Two minutes after leaving the first ten minute stop, we did another ten minute stop at a souvenir shop.  Taking a captive audience to an over priced shop where the bus people get kickbacks is a normal tactic.  Normally, the only people who buy anything at these places are the same sort of idiots who think shopping in airports is a grand idea.  We had two on the bus.



PERUVIAN ALCOHOL

Due to being sick, I didn't sample nearly as much as I'd have liked.

The wine I had was excellent.

The beers, however, are cold, wet and infinitely safer than the water.  That's about all that can be said for them.  They're not bad but neither are they worth drinking for taste.



HOW TO SELECT AND USE AN ATM

When going to an ATM, pretend you are a spy who is going to get a hand off.  Be suspicious.  Make sure you're not being sized up for a quick grab and dash.  After using the ATM, make sure you're not followed out.  Get in and out quick - don't linger.  Don't hang out near an ATM if you're not using one.  Tourists tend to have a lot of money compared to locals in most countries.  Don't be a target.

From worst to best, here are the ATM's.

Exposed to the street, no guards.

Inside of an unlocked room.

Inside of an unlocked room with a bored security guard.  This includes ATM's in stores, etc.

Inside of a locked room.  There are ATM's you have to swipe your card at the door just to get in or better still guards have to let you in.

Inside of a bank, only accessible when the bank is.  This is the best because banks tend to have more security to deter people from putting phishing equipment on the ATM.  Also, should the ATM steal your card or give you the wrong bills (or counterfeit) the bank is right there.

I believe it is better to have too much money on you than not quite enough.  As recent history has shown, shit happens.  Your cards will get stolen or compromised and then it comes down to 'do you have rainy day money hidden away somewhere or are you just fucked?'



SHAMPOO

As anyone who has traveled knows (should know) bar soap isn't really good to carry around.  Liquid soap is the way to go.

For some reason, nobody in Peru seems to use liquid soap and it isn't for sale anywhere I could find.

So now I have to make due with shampoo and see if it rejuvenates and makes glossy my pubes.



THE HOSPITAL

The doctor I'd seen in Cusco was insistent that I have my blood pressure checked.  While out wandering around, I came across what appeared to be a hospital.

They had two hefty women at the door checking bags.  In Spanish they demanded to know if I had a camera on me.  Unwilling to admit to or relinquish my camera and not wanting them to be able to search the bag more thoroughly (I could have had a gun in there and they'd have not found it) I began repeating 'photo' and making various outrageous poses as though I wanted them to take my photo.
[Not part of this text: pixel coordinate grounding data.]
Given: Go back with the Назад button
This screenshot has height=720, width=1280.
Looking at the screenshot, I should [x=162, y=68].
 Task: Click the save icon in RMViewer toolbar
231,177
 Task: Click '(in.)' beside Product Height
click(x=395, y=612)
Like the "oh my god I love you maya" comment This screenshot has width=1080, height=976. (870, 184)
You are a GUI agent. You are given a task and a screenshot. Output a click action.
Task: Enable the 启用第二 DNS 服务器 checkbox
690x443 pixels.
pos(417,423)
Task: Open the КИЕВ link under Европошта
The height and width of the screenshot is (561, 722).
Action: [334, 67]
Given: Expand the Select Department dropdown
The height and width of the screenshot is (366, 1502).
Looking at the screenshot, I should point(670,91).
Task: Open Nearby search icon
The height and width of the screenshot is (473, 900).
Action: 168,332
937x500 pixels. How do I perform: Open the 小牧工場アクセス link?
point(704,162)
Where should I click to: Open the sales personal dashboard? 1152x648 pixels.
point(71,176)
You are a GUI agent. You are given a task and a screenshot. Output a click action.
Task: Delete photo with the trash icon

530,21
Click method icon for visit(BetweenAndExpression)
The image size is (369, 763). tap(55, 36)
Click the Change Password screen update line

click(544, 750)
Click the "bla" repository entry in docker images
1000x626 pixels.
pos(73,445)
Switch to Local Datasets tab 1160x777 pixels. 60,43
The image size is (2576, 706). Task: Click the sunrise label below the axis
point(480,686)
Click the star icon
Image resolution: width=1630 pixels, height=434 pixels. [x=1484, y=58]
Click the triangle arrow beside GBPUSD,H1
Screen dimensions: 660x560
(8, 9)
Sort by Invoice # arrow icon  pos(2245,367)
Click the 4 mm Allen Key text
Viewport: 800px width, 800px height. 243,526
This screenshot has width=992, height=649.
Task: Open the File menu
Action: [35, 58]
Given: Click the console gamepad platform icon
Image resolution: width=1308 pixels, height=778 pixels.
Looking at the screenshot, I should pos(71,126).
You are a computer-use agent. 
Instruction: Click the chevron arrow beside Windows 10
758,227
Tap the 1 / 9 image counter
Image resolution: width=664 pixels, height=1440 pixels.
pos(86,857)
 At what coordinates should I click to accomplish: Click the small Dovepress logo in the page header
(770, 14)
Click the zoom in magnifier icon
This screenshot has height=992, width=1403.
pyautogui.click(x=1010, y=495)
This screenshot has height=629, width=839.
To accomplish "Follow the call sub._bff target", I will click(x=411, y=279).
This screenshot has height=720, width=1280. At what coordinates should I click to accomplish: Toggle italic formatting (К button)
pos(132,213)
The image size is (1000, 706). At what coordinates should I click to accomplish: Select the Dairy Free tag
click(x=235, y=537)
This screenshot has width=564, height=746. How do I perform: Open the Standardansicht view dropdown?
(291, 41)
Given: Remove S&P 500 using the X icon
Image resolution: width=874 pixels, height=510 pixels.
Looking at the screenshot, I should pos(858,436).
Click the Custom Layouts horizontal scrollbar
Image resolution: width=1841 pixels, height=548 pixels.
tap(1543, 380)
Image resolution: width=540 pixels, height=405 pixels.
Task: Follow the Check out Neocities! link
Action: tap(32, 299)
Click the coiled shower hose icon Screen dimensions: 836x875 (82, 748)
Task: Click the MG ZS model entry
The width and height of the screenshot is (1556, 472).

Rolling their eyes, they let the idiot foreigner inside.

Yeah, boy!

It was a mad house.  Entire families with the 'don't use birth control or you're going to hell' size families all jostled for position.  A kind worker spotted the immense gringo, figured out what I wanted (my Spanish isn't great but blood pressure test isn't hard) and became my personal guide through the bedlam.

It's times like that - when you immediately get a personal guide that being an obvious foreigner is a good deal.

He took me to a much quieter wing and I immediately had three doctors.

The cuff to take the blood pressure was pretty tiny.  When I inquired about it, turns out this is a children's hospital.  I told them I was a 'grande nino' (giant child) and that got a laugh.

They had to use surgical tape on the blood pressure cuff but it worked and showed my BP had fallen 15 points since leaving the high altitude of Cusco.

Excellent.

They all bade me farewell.  No charge.

Afterward, I went and celebrated with empinada kaso (cheesy bread).



TRAVELERS TIPS

Never be the last one back on the bus after a stop.  You might lose your seat, everyone on the bus thinks you are inept - especially if the driver had to look for you and lastly you might just get left behind.


If you are in a poor country, don't buy things which accept credit cards.  Heck, you should only be using your credit card (or debit etc) at ATM's anyway.  There is a huge markup at these 'nice' shops.  Instead, buy things from individuals hawking them well outside of the tourist area.  Not only will you get a better deal but you put money directly into the pockets of the people to whom it makes a great deal of difference.  But mainly, you get a better deal.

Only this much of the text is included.